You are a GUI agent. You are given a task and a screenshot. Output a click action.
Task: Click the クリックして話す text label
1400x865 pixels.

===

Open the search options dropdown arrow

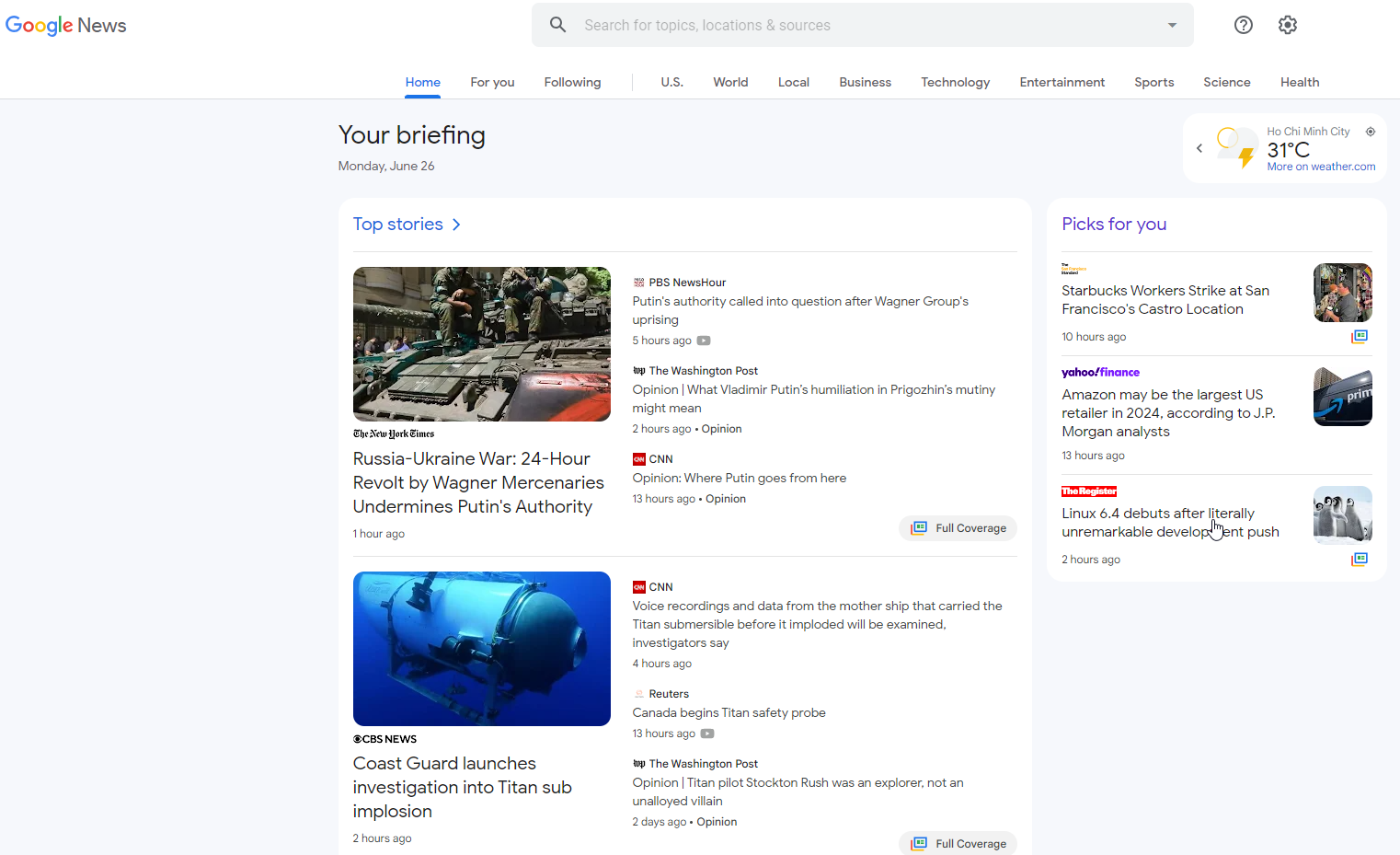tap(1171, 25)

===

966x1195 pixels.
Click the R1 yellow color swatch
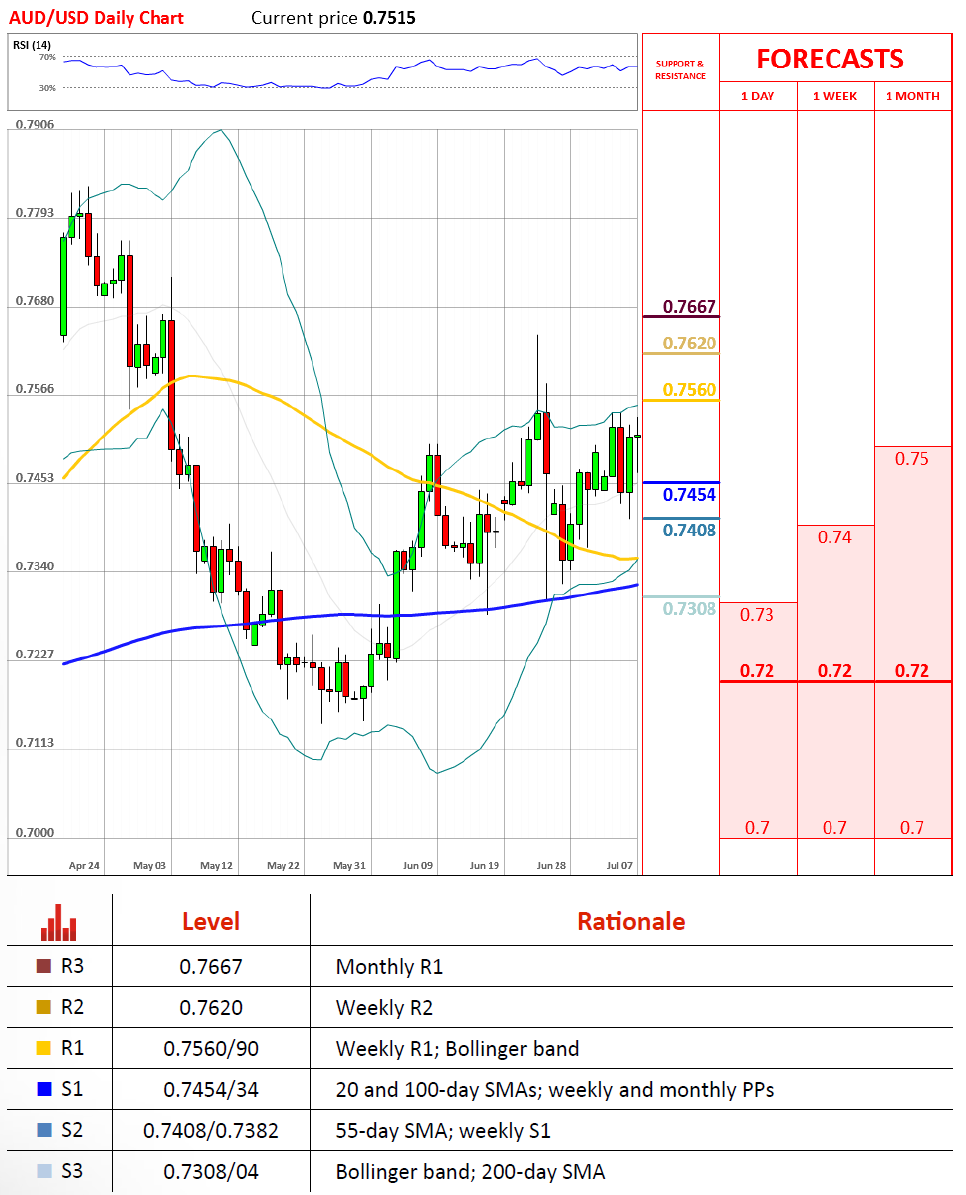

===

» WORK INSTRUCTION
Return, with no change at all, every line in the entries above from the line containing "Task: Click the クリックして話す text label" through the line containing "1400x865 pixels.".

» SOLUTION TO THIS EXERCISE
Task: Click the クリックして話す text label
1400x865 pixels.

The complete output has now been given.